━━ Input material ━━
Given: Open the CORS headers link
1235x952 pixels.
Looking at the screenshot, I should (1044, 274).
━━━
━━ Input material ━━
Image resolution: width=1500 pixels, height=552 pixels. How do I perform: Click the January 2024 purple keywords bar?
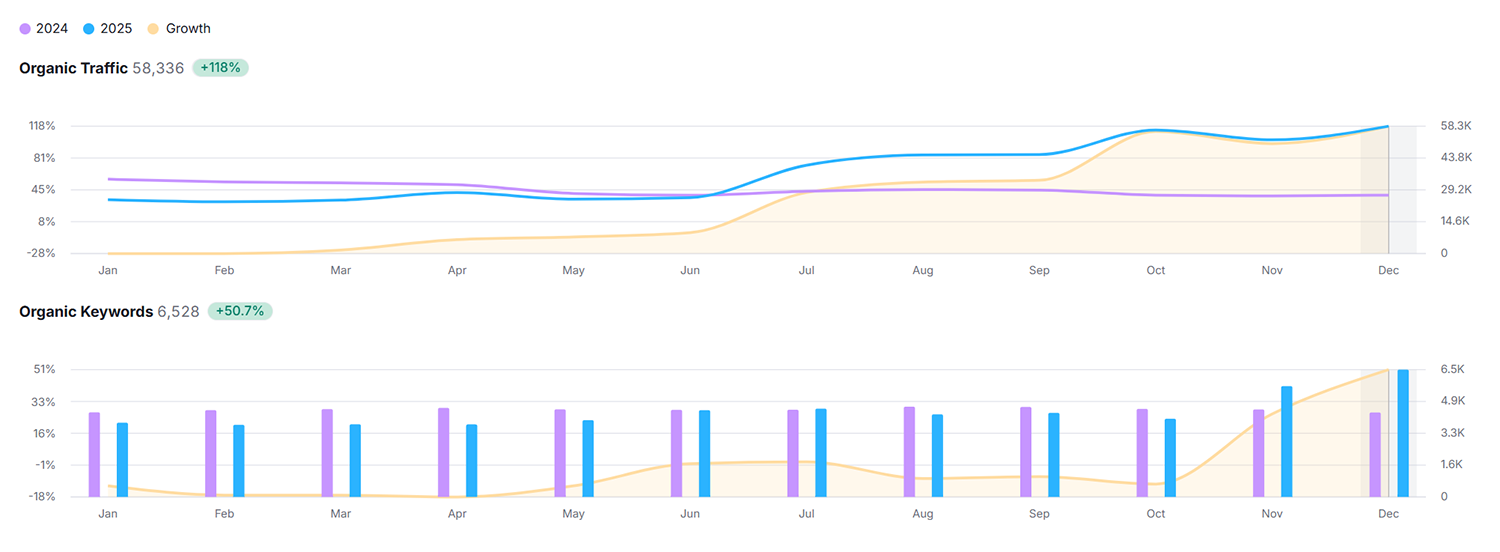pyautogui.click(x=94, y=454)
━━━
Instruction | Please rewrite everything from the line containing "Given: Open the CORS headers link" down to the line containing "Looking at the", putting "cache settings" in place of "CORS headers" and leaving the rest of those lines unchanged.

Written solution |
Given: Open the cache settings link
1235x952 pixels.
Looking at the screenshot, I should (1044, 274).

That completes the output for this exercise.